Veteran restaurant-goers are already lamenting the end of an era with the announcement late last week that overpass-adjacent Woodward's Garden was calling it quits. As many other longtime businesses have, the 22-year-old restaurant has faced a lease issue, with a landlord who's clearly got his/her sights on a more lucrative tenant.
The white-tablecloth establishment first came to life in 1992 at the hands of chef-owners Margie Conard and Dana Tommasino, and they've stayed true to their California aesthetic ever since, serving creative salads and sustainably raised meat in a cozy setting albeit one that's at the edge of the Mission and SoMa, at the corner of Mission and Division/Duboce, underneath the Central Freeway. Their signatures, in addition to mismatched vintage china and seasonal cooking, was the homey style of the place itself. As Conard and Tommasino told the Chronicle when they were named Rising Stars in 1994 (alongside chefs Michael Mina, Traci Des Jardins, and Loretta Keller), "Much of the charm of the place is its size, the intimacy To expand, or move, might mean losing that.”
Keep in mind that there was little else in the area back then besides a couple dive bars and Pauline's Pizza. Now, Conard says, Valencia is like "an outdoor mall."
Just last year they were still raking in accolades, with Martha Stewart naming Woodward's Garden one of her favorite spots in San Francisco because of how they "trail-blazed seasonal farm-to-table cooking."

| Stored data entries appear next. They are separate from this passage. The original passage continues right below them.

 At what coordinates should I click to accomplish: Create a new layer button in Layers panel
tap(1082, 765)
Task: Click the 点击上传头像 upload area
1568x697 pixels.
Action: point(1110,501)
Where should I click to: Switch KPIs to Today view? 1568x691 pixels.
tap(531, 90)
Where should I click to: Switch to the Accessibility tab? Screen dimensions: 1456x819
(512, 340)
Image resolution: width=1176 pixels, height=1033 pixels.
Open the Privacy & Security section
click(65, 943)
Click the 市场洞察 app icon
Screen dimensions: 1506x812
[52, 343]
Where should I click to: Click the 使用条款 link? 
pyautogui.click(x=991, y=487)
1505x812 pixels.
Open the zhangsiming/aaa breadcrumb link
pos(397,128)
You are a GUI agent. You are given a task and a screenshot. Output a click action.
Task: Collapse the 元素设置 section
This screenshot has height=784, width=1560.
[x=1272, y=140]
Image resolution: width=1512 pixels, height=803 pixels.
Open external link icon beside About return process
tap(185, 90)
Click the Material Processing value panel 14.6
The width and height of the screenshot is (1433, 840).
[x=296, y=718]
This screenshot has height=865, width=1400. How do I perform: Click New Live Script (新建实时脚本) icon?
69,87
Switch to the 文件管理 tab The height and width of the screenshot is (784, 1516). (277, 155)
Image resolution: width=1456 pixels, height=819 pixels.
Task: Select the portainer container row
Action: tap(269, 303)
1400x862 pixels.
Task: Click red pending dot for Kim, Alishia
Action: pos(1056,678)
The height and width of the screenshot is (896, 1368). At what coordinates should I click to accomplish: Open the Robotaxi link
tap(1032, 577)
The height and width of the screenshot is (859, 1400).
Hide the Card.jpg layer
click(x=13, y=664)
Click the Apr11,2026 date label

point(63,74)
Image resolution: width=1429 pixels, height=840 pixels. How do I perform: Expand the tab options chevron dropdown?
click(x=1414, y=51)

As Tablehopper reports, Conard and Tommasino are likely shutting things down within a month, and they say that while they have no concrete plans for their next venture, they are "thrilled at the prospect of a new restaurant/project."
Fans, or curious young foodinistas, should try to check the place out before it disappears. It may not be the most trailblazing spot in town anymore, but at least you can say you were there.
Previously: Margie Conard and Dana Tommasino of Woodward’s Garden on being Mission pioneers and fostering regulars [Inside Scoop]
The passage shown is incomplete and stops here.